Serves 8
Ingredients:
100 ml boiling water
200 g dates, chopped
1/4 teaspoon baking soda (measure carefully, too much will leave a taste)
50 g butter
3/4 cup brown sugar
1/4 cup golden syrup
2 eggs
1 teaspoon vanilla essence
1 1/3 cups flour
1 teaspoon baking powder
50 g crystallised ginger, chopped
Method:
- Preheat oven to 180°C.
- Grease a non-stick 24 cm square or rectangular baking tin.
- Place dates and baking soda in a bowl, pour over the boiling water, leave to cool.
- In a separate bowl beat the butter, brown sugar and golden syrup until creamy.
- Add the eggs, vanilla essence and dates to creamed mixture.

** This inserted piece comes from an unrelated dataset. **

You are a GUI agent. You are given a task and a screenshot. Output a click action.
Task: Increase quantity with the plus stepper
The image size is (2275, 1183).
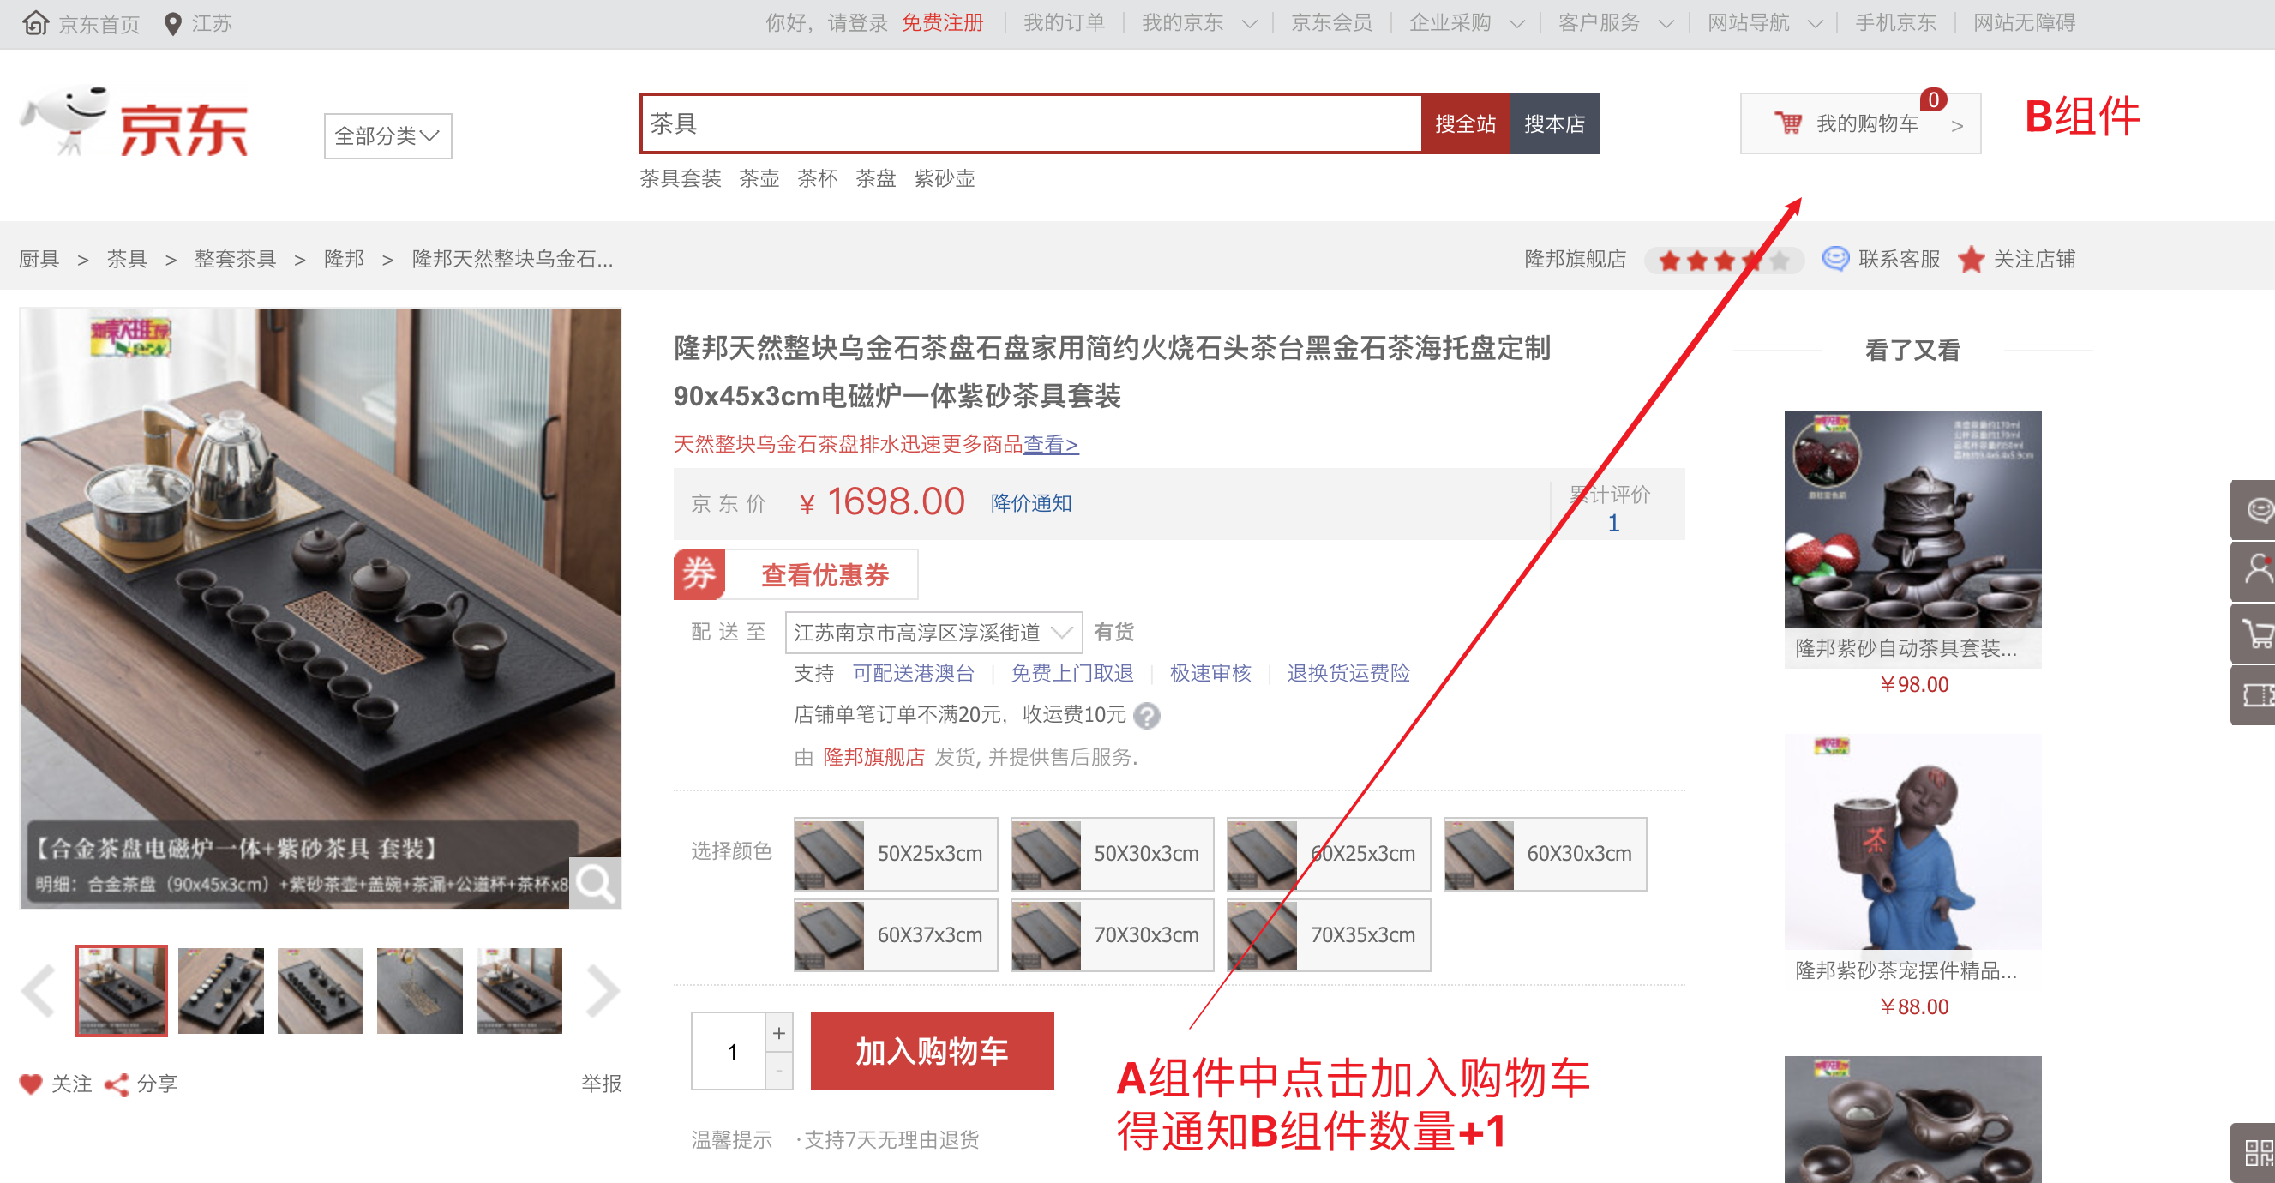coord(778,1033)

- Fold in flour, baking powder and ginger. The mixture will be very wet.
- Pour into tin and bake for about 30 minutes.
- Meanwhile prepare the sauce.
- Check the pudding is cooked by inserting a skewer into the middle, it should come out clean.

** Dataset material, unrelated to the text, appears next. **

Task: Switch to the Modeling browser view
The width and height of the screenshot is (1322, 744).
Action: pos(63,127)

- Turn out and cut into squares.
- Serve with hot butterscotch sauce and a dollop of creme fraiche.
Note:
The cooked pudding can be frozen. Thaw before reheating briefly in the microwave.
Butterscotch sauce:
Excellent dessert sauce will keep in the fridge for up to a week. It thickens as it cools, so warm it up in a microwave or over a low heat in a pot to just soften before serving. Try serving with baked or grilled bananas and ice cream.
3/4 cup sugar
1/4 cup boiling water
50 g unsalted butter
3/4 cup brown sugar
1/2 teaspoon vanilla essence
1/2 cup cream
- Heat sugar in a pot over low heat until it turns deep gold.

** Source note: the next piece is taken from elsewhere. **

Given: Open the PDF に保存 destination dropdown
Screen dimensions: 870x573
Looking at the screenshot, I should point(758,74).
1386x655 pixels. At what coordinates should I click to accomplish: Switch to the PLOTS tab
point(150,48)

- Carefully pour over boiling water and stir until smooth.
- Mix in butter and brown sugar, stirring until mixture is smooth and sugar has dissolved.
- Stir in vanilla and cream.
- Remove from heat.
Tip:
If you don't get a nice smooth mixture at step two of the sauce, strain through a sieve and discard any lumps of crystallised sugar. Continue steps 3 - 5.